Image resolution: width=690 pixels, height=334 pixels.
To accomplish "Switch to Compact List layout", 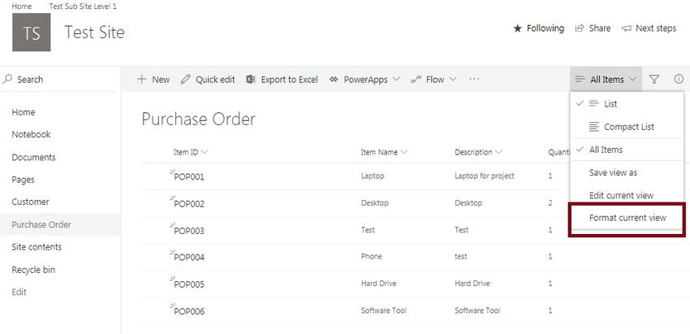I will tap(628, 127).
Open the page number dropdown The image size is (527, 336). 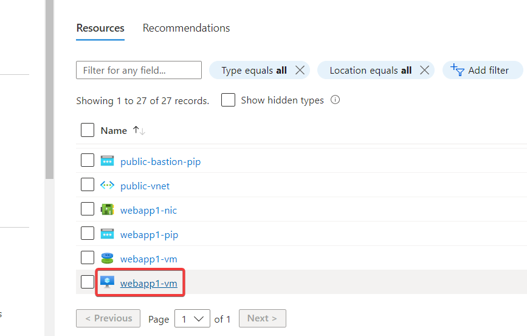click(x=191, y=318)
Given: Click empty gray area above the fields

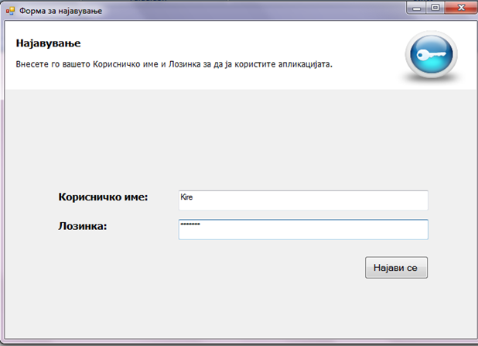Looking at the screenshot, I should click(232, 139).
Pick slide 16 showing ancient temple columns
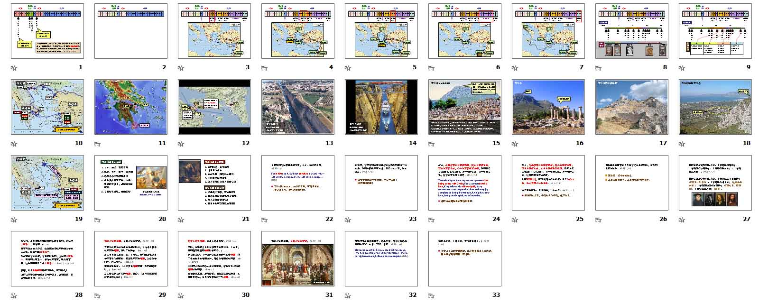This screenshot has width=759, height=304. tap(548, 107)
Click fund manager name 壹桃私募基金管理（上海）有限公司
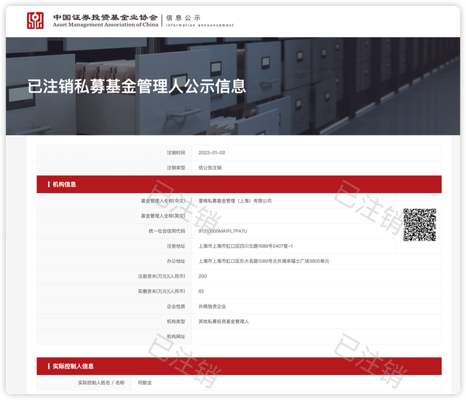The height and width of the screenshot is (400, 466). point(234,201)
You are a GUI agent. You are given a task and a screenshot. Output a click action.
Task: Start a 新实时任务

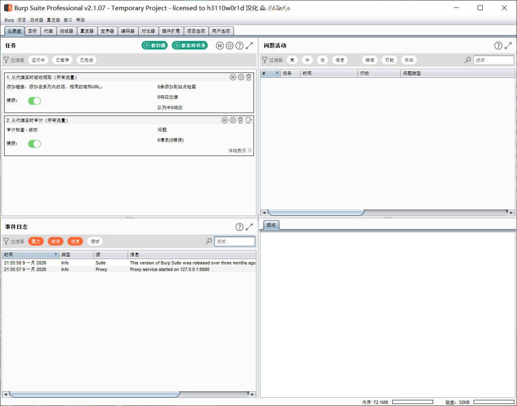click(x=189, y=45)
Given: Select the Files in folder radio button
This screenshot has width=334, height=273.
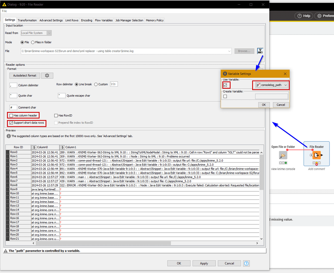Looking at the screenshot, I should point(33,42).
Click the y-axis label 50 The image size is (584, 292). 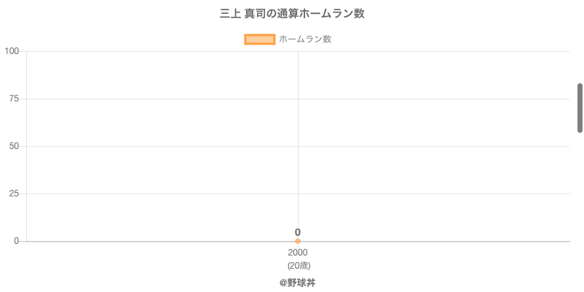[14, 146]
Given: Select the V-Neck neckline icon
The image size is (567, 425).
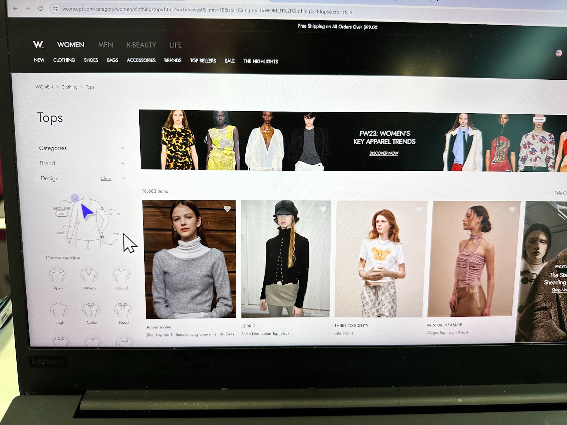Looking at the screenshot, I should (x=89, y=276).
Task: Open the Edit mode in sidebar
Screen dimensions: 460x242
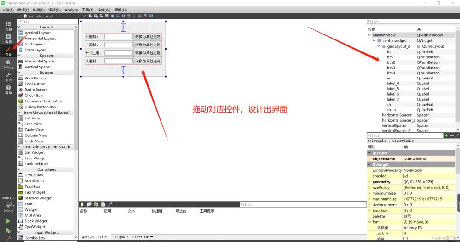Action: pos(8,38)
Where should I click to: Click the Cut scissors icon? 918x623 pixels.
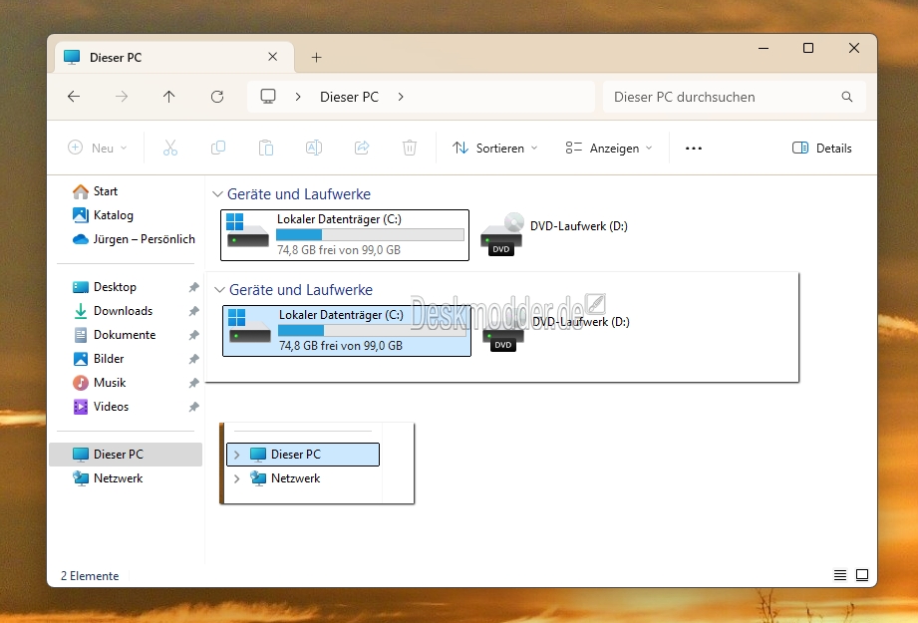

········

> YOUR ASSIGNMENT:
The answer consists of the lines above that include the word "pixels", each copied exactly.

> OUTPUT FOR THIS EXERCISE:
Image resolution: width=690 pixels, height=334 pixels.
Where should I click to: Click the Cut scissors icon? 918x623 pixels.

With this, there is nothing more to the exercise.